== Segment start ==

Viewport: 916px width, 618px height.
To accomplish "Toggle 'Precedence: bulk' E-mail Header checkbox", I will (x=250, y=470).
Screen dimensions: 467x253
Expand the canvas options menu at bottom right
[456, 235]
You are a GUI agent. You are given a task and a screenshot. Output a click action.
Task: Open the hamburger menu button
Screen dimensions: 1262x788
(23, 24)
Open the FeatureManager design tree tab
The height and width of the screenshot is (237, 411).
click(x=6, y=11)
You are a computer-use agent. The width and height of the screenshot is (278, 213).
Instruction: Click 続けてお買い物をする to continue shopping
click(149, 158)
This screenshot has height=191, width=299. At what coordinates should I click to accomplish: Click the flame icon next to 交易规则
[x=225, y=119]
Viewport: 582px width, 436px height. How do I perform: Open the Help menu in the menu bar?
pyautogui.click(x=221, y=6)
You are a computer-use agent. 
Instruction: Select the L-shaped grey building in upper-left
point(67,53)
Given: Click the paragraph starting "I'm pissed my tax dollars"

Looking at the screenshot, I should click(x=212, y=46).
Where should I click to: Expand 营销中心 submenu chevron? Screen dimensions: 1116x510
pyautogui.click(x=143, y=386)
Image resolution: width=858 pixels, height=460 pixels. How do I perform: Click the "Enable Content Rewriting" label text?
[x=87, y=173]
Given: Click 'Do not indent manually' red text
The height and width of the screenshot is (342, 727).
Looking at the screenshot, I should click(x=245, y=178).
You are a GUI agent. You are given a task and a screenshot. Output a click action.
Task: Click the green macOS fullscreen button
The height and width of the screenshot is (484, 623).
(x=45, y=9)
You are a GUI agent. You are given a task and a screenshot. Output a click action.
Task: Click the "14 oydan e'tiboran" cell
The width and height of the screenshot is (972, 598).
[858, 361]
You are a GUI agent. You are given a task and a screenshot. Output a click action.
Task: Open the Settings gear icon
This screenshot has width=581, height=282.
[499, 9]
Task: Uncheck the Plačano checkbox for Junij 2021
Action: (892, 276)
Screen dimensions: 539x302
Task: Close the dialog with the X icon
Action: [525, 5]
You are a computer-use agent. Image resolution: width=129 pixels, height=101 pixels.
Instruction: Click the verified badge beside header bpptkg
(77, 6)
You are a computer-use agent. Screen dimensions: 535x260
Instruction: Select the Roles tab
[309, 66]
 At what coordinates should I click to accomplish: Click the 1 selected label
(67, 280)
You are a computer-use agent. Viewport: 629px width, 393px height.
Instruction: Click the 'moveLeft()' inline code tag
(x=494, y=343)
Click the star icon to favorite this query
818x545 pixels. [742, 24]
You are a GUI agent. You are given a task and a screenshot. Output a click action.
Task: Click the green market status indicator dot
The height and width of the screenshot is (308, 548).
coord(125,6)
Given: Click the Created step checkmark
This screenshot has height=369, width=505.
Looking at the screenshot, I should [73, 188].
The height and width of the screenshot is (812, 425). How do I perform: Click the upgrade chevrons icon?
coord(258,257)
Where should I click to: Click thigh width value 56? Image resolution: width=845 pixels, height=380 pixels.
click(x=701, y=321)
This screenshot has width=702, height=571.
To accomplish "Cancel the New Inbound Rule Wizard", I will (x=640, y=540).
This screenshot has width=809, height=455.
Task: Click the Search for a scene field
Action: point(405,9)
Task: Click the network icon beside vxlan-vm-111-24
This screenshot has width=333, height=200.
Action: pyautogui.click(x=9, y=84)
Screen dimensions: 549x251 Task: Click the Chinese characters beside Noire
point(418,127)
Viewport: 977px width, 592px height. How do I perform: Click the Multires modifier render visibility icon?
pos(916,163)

== Segment end ==

— REQUIREMENT —
Your task is to copy each line from the material above that includes the word "button".

— SOLUTION TO THE EXERCISE —
Task: Open the hamburger menu button
Task: Click the green macOS fullscreen button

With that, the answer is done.